■ **EXERCISE**:
Copy the lines from the one containing "This screenshot has" through the one containing "(x=513, y=170)", inclusive, and nothing else.

[Start DATASET RECORDS]

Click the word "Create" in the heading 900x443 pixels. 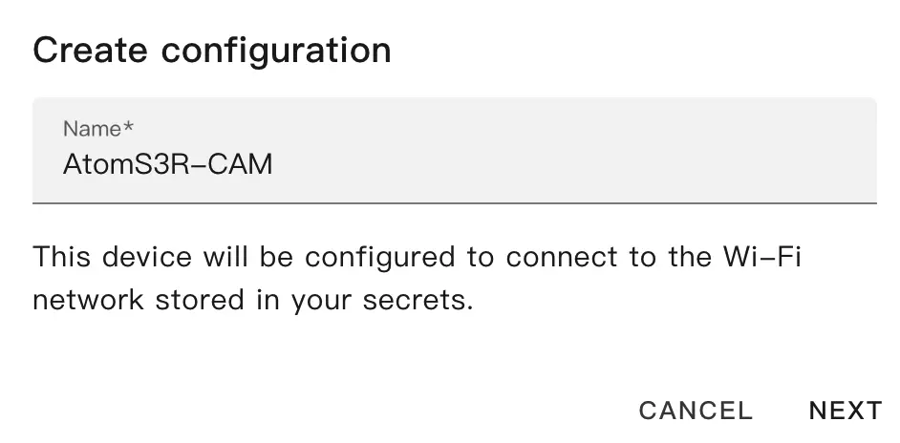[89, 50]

[End DATASET RECORDS]
[Start DATASET RECORDS]

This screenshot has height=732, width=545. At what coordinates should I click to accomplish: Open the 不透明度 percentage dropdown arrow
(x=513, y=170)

[End DATASET RECORDS]
[Start DATASET RECORDS]

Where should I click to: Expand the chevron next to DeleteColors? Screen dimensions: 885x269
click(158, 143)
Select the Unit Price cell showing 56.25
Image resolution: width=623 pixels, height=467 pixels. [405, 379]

[End DATASET RECORDS]

■ **TASK RESPONSE**:
This screenshot has height=732, width=545. At what coordinates should I click to accomplish: Open the 不透明度 percentage dropdown arrow
(x=513, y=170)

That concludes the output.